*** Stored data ***

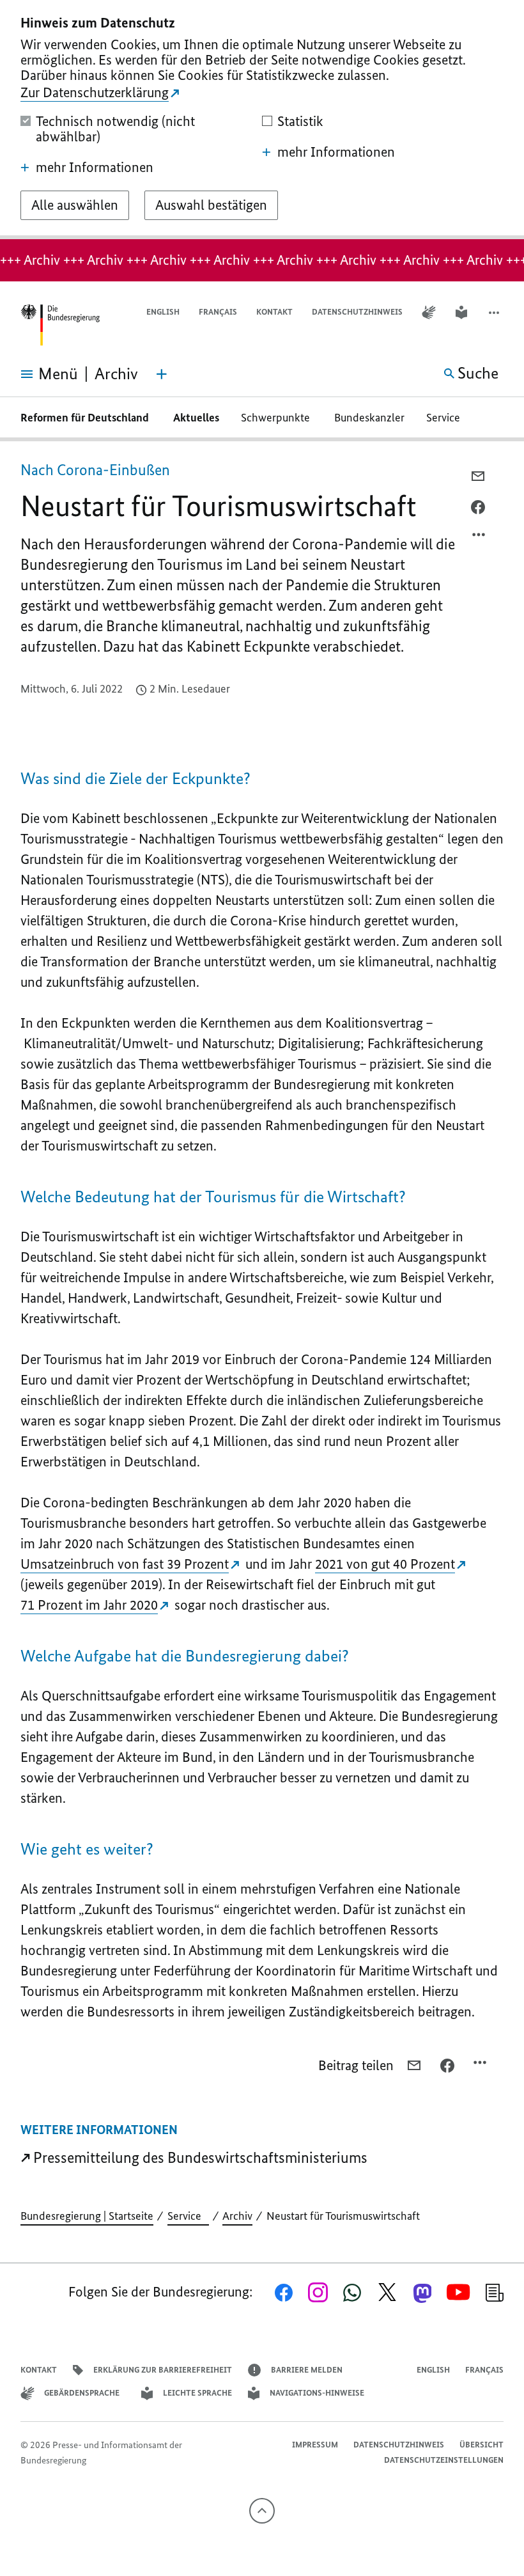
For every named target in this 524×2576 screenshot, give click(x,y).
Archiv (237, 2216)
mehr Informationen (94, 167)
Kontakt (274, 312)
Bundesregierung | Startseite (86, 2216)
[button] (495, 312)
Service (447, 418)
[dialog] (262, 119)
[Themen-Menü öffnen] (161, 374)
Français (218, 312)
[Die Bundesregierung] (60, 325)
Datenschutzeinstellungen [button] (444, 2460)
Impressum (315, 2444)
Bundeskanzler (369, 418)
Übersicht (481, 2444)
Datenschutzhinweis (357, 312)
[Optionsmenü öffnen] (479, 538)
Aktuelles (196, 418)
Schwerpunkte (276, 418)
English (163, 312)
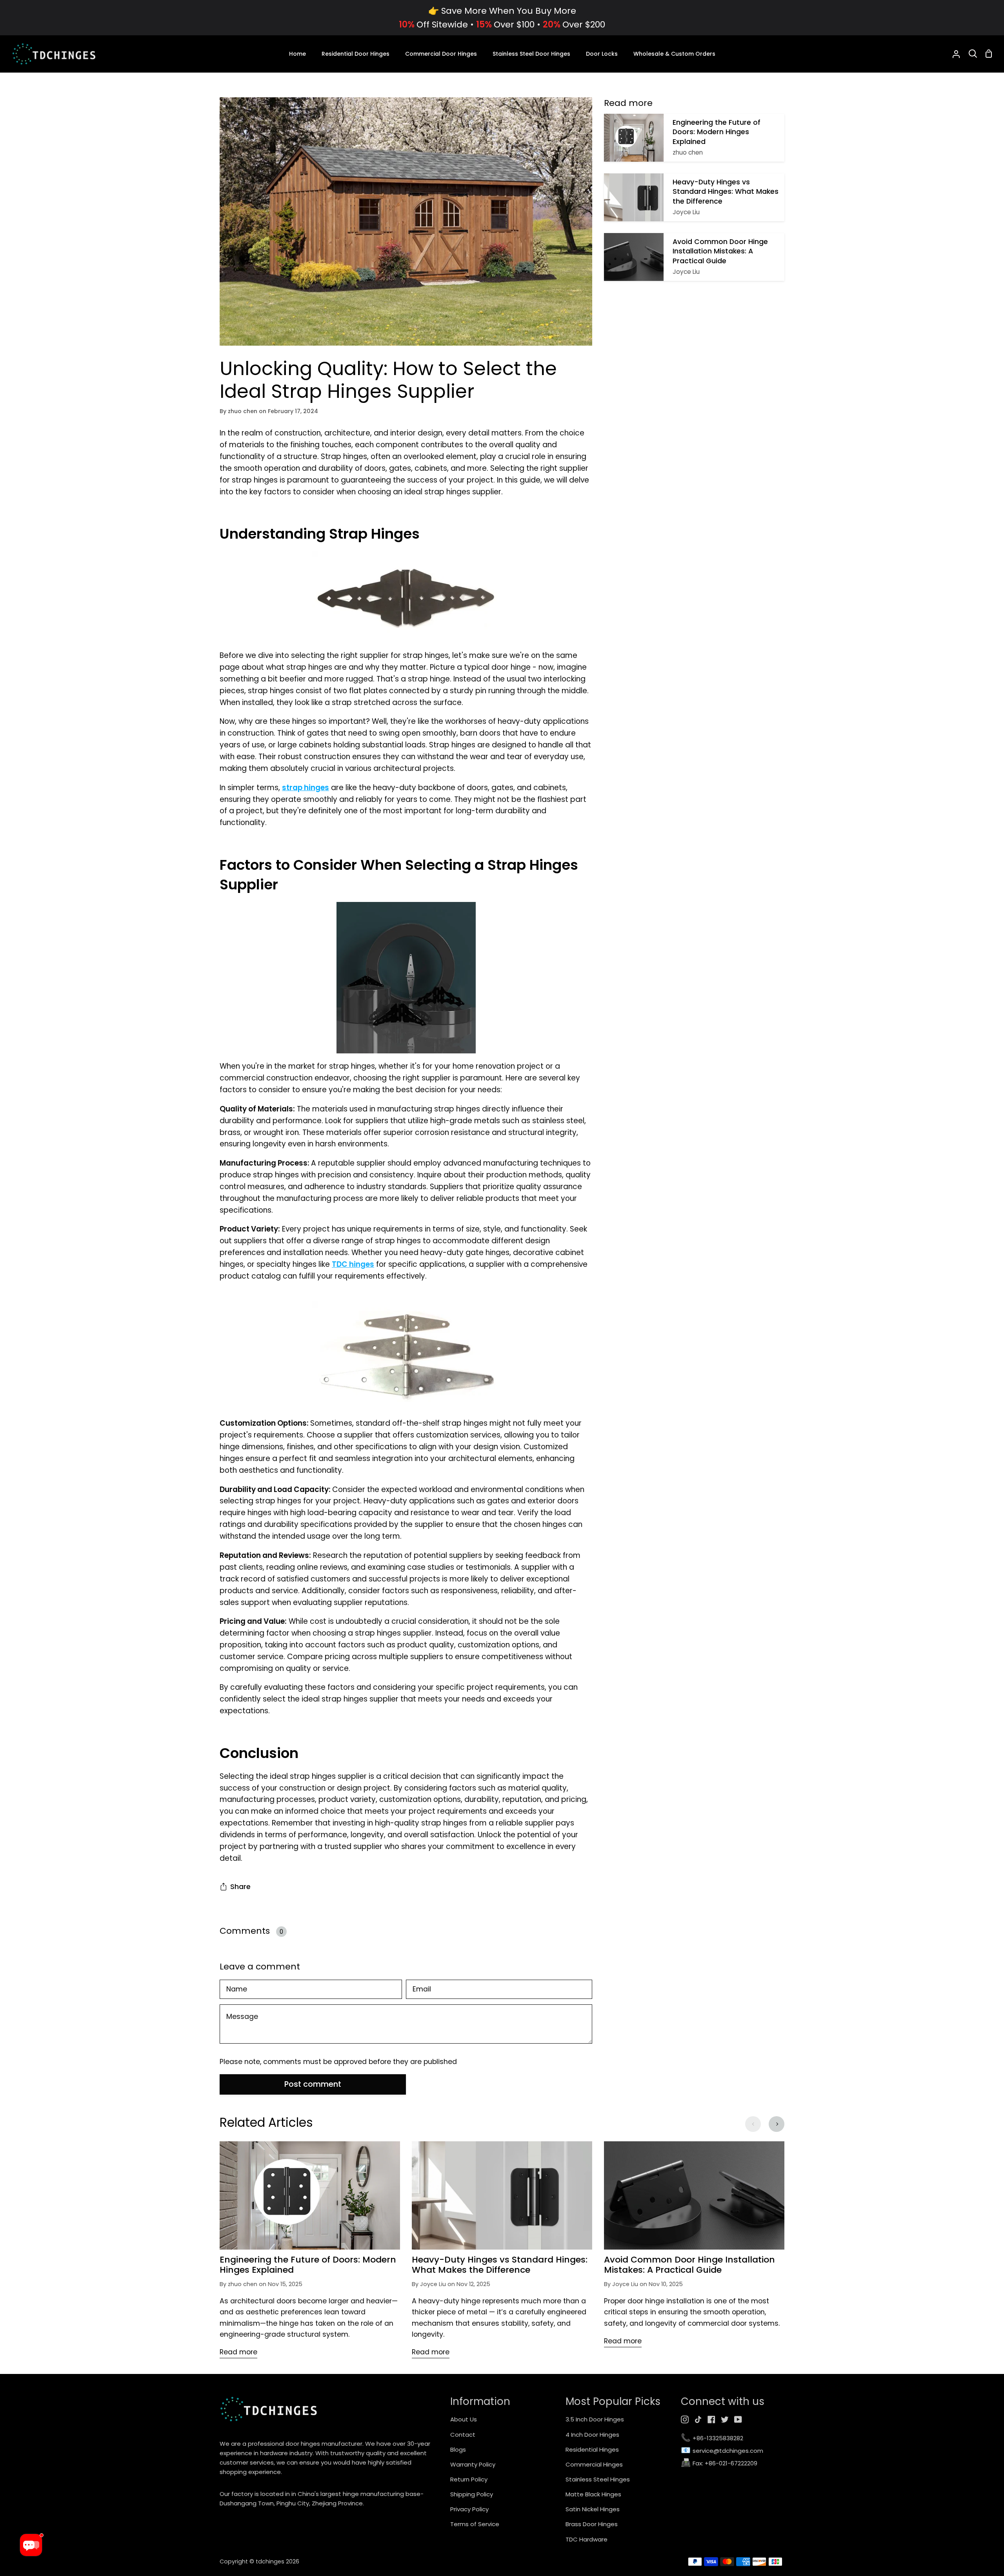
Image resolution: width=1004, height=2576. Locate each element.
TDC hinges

*** End of Stored data ***

*Assigned task:*
The reply needs to repeat exactly the line containing "mehr Informationen (94, 167)" and each line after it, through the final line of the entries above, and to skip the pictures.

*Exercise output:*
mehr Informationen (94, 167)
Kontakt (274, 312)
Bundesregierung | Startseite (86, 2216)
[button] (495, 312)
Service (447, 418)
[dialog] (262, 119)
[Themen-Menü öffnen] (161, 374)
Français (218, 312)
[Die Bundesregierung] (60, 325)
Datenschutzeinstellungen [button] (444, 2460)
Impressum (315, 2444)
Bundeskanzler (369, 418)
Übersicht (481, 2444)
Datenschutzhinweis (357, 312)
[Optionsmenü öffnen] (479, 538)
Aktuelles (196, 418)
Schwerpunkte (276, 418)
English (163, 312)
Image resolution: width=1004, height=2576. Locate each element.
TDC hinges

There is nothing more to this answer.